- _TASK DETAILS_:
Show each line in the listing below that contains the word "header".

* * *

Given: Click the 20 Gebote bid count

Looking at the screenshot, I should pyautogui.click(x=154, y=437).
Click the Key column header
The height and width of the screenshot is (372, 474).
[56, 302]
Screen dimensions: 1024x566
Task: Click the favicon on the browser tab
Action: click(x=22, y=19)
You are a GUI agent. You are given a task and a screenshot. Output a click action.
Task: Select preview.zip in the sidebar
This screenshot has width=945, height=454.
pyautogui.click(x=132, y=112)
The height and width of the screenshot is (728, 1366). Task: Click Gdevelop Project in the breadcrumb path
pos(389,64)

* * *

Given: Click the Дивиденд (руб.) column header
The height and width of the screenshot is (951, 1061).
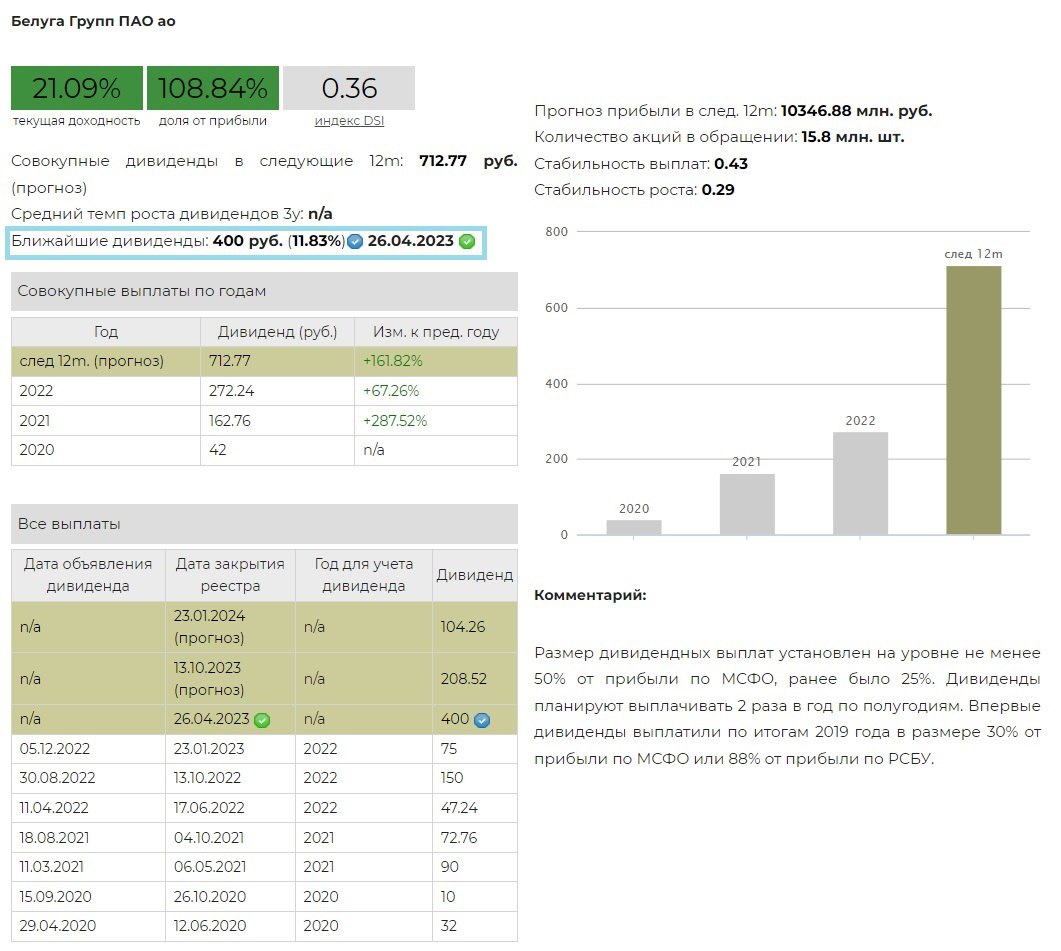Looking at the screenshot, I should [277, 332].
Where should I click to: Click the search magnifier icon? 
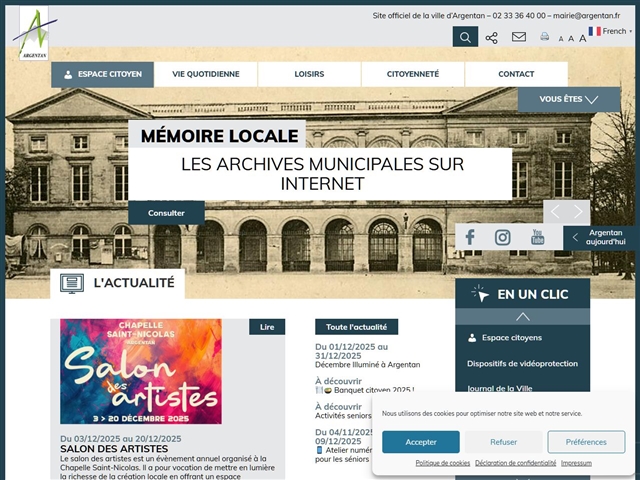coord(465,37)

* * *

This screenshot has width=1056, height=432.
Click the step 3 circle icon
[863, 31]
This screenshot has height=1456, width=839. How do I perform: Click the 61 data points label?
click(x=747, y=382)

* * *

- _RESPONSE AREA_:
Click the Key column header
Given: Click the Дивиденд (руб.) column header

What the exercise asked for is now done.